## Page excerpt
▬▬▬▬▬▬▬▬▬▬
On 20 November 2025, Travalyst and the Travel Foundation in collaboration with UN Tourism, convened the Global Sessions on Climate Action in Tourism, a six-hour virtual event aligned with the official tourism thematic days at COP30 Climate Summit in Belém, Brazil.
The sessions brought together policymakers, businesses, destinations, researchers, NGOs, and global tourism leaders across time zones for a day of knowledge exchange, fresh insights and collective reflection.
COP30 marked a pivotal shift from commitments to implementation. With countries expected to submit strengthened NDCs following the Global Stocktake, the discussions in Belém reinforced the urgency of moving from commitments to delivery, particularly on climate adaptation and the mobilisation of finance for vulnerable countries and communities most exposed to climate risk.
Despite its exposure to escalating climate risks, high dependency on nature and communities and its contribution of roughly 10% of global GDP and one in ten jobs (WTTC, 2024), tourism however continues to be insufficiently reflected in national climate strategies.
▬▬▬▬▬▬▬▬▬▬
## Data extract
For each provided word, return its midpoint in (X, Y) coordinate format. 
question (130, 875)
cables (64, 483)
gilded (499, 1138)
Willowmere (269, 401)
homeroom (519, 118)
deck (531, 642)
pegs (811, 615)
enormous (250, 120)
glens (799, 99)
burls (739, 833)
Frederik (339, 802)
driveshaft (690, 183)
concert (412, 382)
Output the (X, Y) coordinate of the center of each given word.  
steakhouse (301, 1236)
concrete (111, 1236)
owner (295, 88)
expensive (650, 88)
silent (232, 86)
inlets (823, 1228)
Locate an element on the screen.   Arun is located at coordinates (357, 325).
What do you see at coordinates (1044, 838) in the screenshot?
▬▬▬▬▬▬▬▬▬▬
## Problems to work on
(A) Which groups does the COP30 tourism passage say the sessions brought together? List them all.
(B) According to the COP30 tourism passage, how long was the virtual event?
(C) Condense the paragraph of the COP30 tourism passage that begins "COP30 marked a pivotal shift" into one or two sentences, keeping its main facts.

## Solutions per task
(A)
- Policymakers
- Businesses
- Destinations
- Researchers
- NGOs
- Global tourism leaders

(B) Six hours.

(C) COP30 marked a shift from commitments to implementation. With countries expected to submit strengthened NDCs after the Global Stocktake, the Belém talks stressed the urgency of delivery, especially on climate adaptation and on mobilizing finance for vulnerable countries and communities most exposed to climate risk.